G-Eval: NLG Evaluation using GPT-4 with Better Human Alignment
- The quality of texts generated by natural language generation (NLG) systems is hard to measure automatically. Conventional reference-based metrics, such as BLEU and ROUGE, have been shown to have relatively low correlation with human judgments, especially for tasks that require creativity and diversity. Recent studies suggest using large language models (LLMs) as reference-free metrics for NLG evaluation, which have the benefit of being applicable to new tasks that lack human references. However, these LLM-based evaluators still have lower human correspondence than medium-size neural evaluators.
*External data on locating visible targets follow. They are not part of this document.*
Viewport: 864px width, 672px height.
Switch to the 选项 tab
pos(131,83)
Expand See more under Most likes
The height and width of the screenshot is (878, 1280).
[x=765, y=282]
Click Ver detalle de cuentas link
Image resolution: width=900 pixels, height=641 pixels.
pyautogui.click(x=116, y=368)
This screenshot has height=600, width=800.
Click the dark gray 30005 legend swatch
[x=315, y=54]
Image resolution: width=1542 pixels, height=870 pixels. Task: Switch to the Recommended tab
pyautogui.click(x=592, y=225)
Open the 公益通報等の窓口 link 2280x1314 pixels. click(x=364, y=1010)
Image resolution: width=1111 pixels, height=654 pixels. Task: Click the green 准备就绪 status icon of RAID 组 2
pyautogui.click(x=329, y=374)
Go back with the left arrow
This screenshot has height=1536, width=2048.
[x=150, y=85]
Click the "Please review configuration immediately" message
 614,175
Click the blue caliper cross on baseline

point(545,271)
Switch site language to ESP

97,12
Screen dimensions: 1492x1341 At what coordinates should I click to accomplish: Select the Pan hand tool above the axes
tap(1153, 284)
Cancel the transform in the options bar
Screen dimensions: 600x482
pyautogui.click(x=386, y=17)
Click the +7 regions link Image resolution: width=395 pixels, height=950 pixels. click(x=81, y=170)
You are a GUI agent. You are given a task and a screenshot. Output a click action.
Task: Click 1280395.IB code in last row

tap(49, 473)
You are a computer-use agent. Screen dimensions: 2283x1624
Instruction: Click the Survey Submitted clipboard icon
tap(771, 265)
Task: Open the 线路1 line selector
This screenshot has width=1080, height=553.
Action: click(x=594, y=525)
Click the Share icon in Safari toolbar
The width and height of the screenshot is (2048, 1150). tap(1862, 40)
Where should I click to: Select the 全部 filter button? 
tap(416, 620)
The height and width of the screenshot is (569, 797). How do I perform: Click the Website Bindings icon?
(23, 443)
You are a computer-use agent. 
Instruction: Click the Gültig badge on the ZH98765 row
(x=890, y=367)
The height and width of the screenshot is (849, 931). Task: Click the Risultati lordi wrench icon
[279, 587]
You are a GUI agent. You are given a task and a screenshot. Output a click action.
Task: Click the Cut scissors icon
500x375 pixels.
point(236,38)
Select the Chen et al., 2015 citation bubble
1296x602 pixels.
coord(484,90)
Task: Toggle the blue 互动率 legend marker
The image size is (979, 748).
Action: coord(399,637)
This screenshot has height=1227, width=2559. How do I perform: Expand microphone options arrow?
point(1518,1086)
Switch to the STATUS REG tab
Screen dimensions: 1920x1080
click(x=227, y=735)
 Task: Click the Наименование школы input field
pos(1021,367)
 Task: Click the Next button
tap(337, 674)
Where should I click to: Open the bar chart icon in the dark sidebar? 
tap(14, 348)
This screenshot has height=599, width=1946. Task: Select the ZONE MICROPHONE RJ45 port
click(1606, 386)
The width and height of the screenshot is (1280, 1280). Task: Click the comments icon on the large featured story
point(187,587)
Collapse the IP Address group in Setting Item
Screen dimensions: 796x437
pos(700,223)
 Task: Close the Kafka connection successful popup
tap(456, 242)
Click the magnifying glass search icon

- This paper by Liu et al. from presents G-Eval, a framework of using large language models with chain-of-thoughts (CoT) and a form-filling paradigm, to assess the quality of NLG outputs.
- The following table from the paper illustrates the overall framework of G-Eval. We first input Task Introduction and Evaluation Criteria to the LLM, and ask it to generate a CoT of detailed Evaluation Steps. Then we use the prompt along with the generated CoT to evaluate the NLG outputs in a form-filling paradigm. Finally, we use the probability-weighted summation of the output scores as the final score.
- They experiment with two generation tasks, text summarization and dialogue generation. They show that G-Eval with GPT-4 as the backbone model achieves a Spearman correlation of 0.514 with human on summarization task, outperforming all previous methods by a large margin.
- They also propose preliminary analysis on the behavior of LLM-based evaluators, and highlight the potential issue of LLM-based evaluators having a bias towards the LLM-generated texts.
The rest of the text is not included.